京都大学を中心とする日米共同研究グループは、日本から米国に侵入したオオハリアリの食性が米国で変化し、他のアリを追いやって分布を拡大していることを明らかにした。外来種の生態が原産地と侵入地で変化し、原産地の状況からは予測できない大きな悪影響を侵入地の生態系に与え得ることを実証した成果だ。

人間の活動によって、意図的あるいは非意図的に、多くの生物が本来の生息場所ではない場所に持ち込まれ、在来の生物に悪影響を及ぼすことが大きな問題となっている。特にアルゼンチンアリやヒアリをはじめとする外来アリは侵入地で爆発的に増殖し、さまざまな在来生物に壊滅的な影響を与えることがある。侵略的外来種になりやすい特徴の一つが食性の柔軟性だ。一つの餌しか利用できない種は、侵入先でその餌を巡る在来種との競争が激しい場合には定着が容易ではないが、さまざまな餌を利用できる種は、侵入先でより利用しやすい餌を食べることで有利に繁殖できると考えられる。

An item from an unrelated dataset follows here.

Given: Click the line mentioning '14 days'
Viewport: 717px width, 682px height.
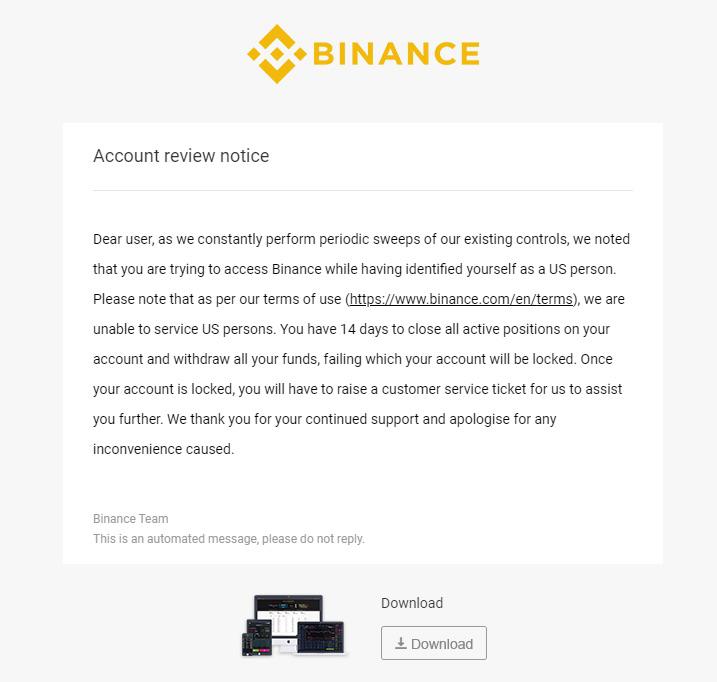Looking at the screenshot, I should click(x=351, y=329).
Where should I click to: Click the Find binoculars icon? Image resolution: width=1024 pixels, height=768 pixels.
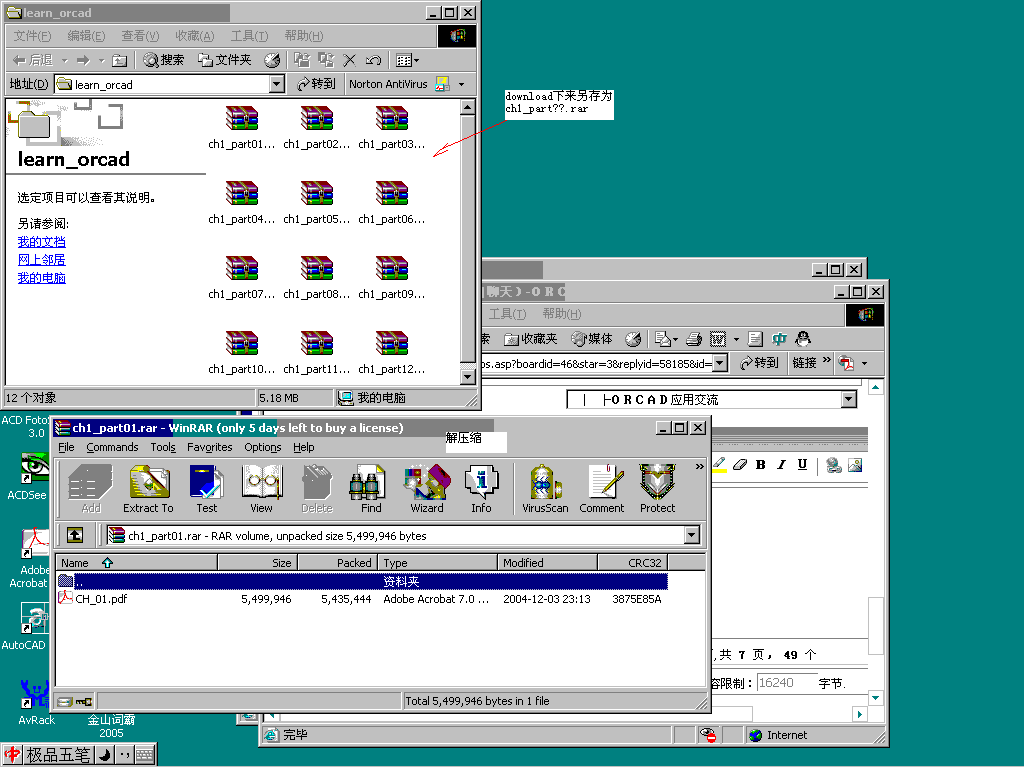pyautogui.click(x=371, y=488)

日本でシロアリの捕食者として知られるオオハリアリはシロアリの営巣木に同居し、その毒針でシロアリを狩って生活する。このオオハリアリが米国に侵入し、その分布を拡大しているため、採集調査や安定同位体分析と放射性炭素分析により、食性の変化を調べた。その結果、米国に侵入したオオハリアリがシロアリ以外の餌も幅広く利用するようになり、さまざまな在来アリにも影響を及ぼし、在来種の種数を減らしていることが分かった。